*** Opening of THE INPUT ***

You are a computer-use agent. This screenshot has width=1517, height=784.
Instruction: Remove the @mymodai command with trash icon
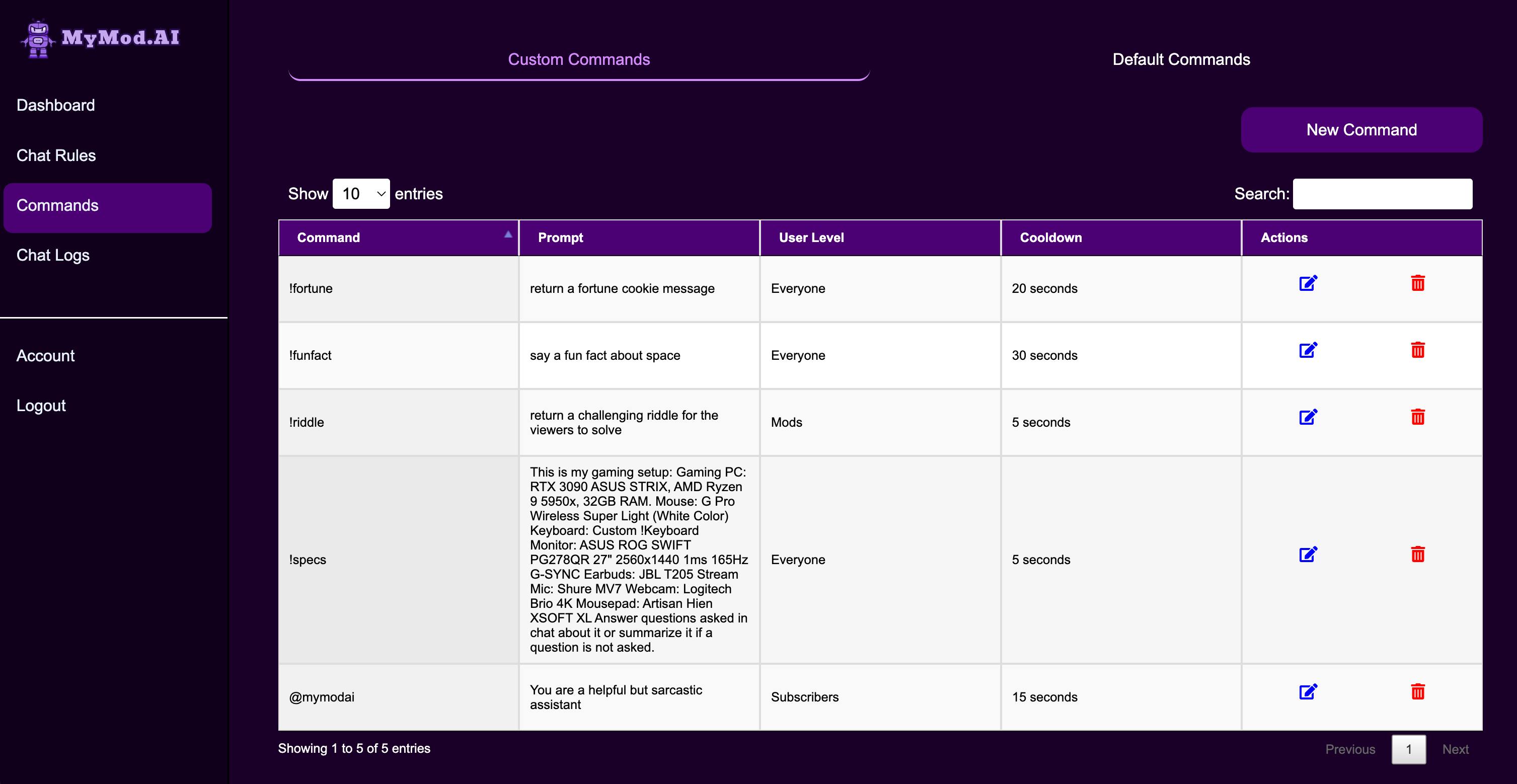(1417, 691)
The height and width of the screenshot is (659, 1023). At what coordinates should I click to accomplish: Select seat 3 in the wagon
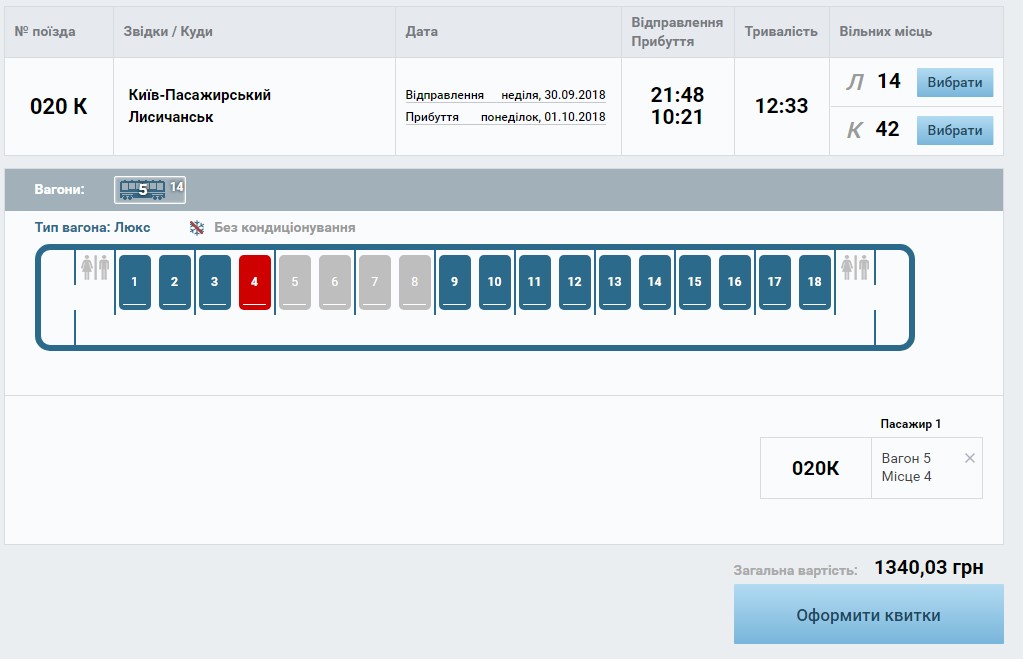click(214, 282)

*** Close of THE INPUT ***

### TASK REQUIREMENTS
Output all the records above again exactly, with the pictures dropped.

### SOLUTION FOR THIS PROBLEM
You are a computer-use agent. This screenshot has width=1517, height=784.
Instruction: Remove the @mymodai command with trash icon
(1417, 691)
The height and width of the screenshot is (659, 1023). At what coordinates should I click to accomplish: Select seat 3 in the wagon
click(214, 282)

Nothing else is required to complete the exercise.